-- SUPPLIED TEXT follows --
Stochastic Models for Phylogenetic Trees
These pages form a complement to an old project
(with Lea Popovic and Maxim Krikun) we called
Coherent Stochastic Models for Macroevolution.
Part of the idea was that the behavior of higher-order
taxa (genera, families etc)
should emerge from a species-level model rather than being
modeled directly.
Overview of project: model and results.
There was a
2004 draft document covering the whole project.
This was subsequently made into 3 papers.
-
A critical branching process model for biodiversity
deals with the species-level model.
One aspect of the model we emphasize is that qualitative behavior
of different realizations can appear quite different: see our
picture gallery of simulations.
-
Stochastic Models for Phylogenetic Trees on Higher-order Taxa
describes a way to combine the species-level model with schemes for classifying species into genera,
and starts analytic study of the resulting trees on genera.
-
Five statistical questions about the Tree of Life
is the final overview paper aimed at biologists;
the 5 questions we select are
-
For a clade on $n$ extant species, write $m \geq n$ for the maximum
number of coexisting species at any past time; how large do we expect
a priori that the ratio $m/n$ might be?
-- SUPPLIED TEXT concluded --
-- STORED DATA follows --
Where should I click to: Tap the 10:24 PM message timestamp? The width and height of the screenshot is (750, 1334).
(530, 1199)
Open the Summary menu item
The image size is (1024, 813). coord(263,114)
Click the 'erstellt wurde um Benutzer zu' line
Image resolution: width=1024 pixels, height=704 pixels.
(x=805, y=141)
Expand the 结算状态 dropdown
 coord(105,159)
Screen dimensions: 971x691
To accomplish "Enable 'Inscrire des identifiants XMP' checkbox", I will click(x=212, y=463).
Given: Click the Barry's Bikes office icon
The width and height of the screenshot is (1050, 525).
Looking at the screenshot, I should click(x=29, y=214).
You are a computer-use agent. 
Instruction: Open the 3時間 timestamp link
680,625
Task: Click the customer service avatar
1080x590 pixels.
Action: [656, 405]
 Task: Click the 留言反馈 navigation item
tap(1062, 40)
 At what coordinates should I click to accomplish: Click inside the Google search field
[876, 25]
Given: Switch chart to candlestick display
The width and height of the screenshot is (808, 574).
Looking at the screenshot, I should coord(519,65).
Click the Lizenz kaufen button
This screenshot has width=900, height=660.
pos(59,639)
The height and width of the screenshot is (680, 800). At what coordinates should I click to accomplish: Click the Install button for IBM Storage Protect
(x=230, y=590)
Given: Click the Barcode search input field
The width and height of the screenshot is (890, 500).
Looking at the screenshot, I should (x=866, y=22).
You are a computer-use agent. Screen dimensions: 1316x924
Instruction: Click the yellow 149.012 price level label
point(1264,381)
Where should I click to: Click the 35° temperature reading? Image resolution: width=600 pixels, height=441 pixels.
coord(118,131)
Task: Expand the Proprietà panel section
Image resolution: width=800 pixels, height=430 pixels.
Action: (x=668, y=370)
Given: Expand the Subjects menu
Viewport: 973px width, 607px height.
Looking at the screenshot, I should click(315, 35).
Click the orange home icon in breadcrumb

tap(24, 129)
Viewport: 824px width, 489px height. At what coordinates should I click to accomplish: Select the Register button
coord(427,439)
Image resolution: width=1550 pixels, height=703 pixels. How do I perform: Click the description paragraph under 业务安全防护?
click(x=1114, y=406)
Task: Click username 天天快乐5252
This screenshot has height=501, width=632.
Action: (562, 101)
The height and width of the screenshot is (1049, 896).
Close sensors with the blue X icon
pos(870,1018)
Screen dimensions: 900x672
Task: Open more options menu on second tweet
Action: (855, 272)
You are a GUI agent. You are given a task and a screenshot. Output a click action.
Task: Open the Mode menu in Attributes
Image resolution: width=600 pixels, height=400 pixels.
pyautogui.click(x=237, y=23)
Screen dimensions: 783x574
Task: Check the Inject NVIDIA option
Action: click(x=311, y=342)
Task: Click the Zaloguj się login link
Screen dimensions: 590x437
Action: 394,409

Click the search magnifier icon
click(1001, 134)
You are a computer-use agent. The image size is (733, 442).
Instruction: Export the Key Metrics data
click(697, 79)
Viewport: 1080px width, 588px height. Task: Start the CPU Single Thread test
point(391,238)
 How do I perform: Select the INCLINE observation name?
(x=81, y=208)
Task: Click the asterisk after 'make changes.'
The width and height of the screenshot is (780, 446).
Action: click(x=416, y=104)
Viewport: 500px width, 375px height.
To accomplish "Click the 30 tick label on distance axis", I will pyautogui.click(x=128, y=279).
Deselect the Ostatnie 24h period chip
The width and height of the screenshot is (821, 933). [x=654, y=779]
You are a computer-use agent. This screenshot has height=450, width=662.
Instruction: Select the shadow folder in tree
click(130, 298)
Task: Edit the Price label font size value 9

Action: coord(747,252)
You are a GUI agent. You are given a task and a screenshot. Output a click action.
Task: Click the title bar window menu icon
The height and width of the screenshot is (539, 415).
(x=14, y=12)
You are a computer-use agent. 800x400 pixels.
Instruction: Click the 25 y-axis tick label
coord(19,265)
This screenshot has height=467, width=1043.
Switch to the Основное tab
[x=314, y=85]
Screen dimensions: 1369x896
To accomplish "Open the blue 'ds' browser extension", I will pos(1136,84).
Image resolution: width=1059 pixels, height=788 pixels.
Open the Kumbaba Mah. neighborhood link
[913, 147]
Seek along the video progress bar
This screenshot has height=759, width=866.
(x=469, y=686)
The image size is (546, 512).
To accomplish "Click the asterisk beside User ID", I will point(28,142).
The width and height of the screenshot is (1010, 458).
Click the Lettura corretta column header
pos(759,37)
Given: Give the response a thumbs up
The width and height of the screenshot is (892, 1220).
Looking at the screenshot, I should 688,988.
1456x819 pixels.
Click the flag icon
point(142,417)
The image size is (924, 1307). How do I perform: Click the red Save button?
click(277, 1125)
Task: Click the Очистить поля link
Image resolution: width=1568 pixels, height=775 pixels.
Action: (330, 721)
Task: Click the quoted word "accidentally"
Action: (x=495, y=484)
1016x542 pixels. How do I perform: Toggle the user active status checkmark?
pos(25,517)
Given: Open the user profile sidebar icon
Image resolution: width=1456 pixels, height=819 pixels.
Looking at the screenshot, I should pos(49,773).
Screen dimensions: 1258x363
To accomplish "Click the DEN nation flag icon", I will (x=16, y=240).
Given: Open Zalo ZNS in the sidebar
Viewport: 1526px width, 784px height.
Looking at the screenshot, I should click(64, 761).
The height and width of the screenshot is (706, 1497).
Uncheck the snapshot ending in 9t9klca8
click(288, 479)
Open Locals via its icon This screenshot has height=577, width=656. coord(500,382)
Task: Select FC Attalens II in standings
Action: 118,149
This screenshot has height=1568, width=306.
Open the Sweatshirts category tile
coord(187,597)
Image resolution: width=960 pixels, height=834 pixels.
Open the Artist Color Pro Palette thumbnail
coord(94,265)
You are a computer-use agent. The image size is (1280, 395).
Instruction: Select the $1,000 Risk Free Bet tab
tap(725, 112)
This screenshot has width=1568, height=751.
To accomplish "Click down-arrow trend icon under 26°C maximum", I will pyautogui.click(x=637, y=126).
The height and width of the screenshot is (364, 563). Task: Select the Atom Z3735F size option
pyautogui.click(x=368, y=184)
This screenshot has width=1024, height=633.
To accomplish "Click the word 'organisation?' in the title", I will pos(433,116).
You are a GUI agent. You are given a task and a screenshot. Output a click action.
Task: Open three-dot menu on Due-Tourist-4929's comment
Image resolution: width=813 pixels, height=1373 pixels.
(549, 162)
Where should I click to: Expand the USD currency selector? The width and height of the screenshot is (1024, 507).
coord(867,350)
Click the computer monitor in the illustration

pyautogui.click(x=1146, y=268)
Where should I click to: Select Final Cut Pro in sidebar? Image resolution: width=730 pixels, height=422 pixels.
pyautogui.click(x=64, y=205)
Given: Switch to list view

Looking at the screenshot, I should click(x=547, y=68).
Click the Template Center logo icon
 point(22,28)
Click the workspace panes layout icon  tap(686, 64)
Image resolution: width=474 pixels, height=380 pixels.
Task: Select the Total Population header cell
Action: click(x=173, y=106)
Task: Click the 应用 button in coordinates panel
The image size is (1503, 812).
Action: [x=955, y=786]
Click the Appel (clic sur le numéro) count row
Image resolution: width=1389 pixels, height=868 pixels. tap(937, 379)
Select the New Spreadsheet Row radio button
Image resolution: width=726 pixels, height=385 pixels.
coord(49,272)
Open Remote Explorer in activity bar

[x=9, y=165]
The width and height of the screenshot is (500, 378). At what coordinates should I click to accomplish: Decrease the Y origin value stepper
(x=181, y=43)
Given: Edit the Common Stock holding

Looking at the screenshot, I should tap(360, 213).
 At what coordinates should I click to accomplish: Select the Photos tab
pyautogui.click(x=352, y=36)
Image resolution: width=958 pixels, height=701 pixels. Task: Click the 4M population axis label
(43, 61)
-- STORED DATA concluded --
- [PROBLEMS AND TASKS]
A) Decide whether each statement agrees with the page on stochastic models for phylogenetic trees, answering yes or no and quoting the words of that page that settle it: (i) the project was later turned into three papers; (ii) the project models the behavior of higher-order taxa directly; (iii) the paper on five statistical questions is aimed at mathematicians.
B) Continue the page on stochastic models for phylogenetic trees from its last sentence.

- [TASK-BY-TASK RESULTS]
A)
(i) Yes: "This was subsequently made into 3 papers."
(ii) No: "should emerge from a species-level model rather than being modeled directly."
(iii) No: "is the final overview paper aimed at biologists"

B)
-
From a correct phylogeny of the extant species of a clade, what can
we deduce about past speciation and extinction rates?
-
What proportion of extant species are in fact descendants of still-extant ancestral species, and
how does this compare with predictions of models?
-
When one moves from trees on species to trees on
sets of species (whether traditional higher order taxa,
or clades within PhyloCode)
does one expect trees to become more unbalanced
as a purely logical consequence of
tree structure, without signifying any real biological phenomenon?
-
How do we expect that fluctuation
rates for counts of higher order taxa should compare to fluctuation rates for number of species?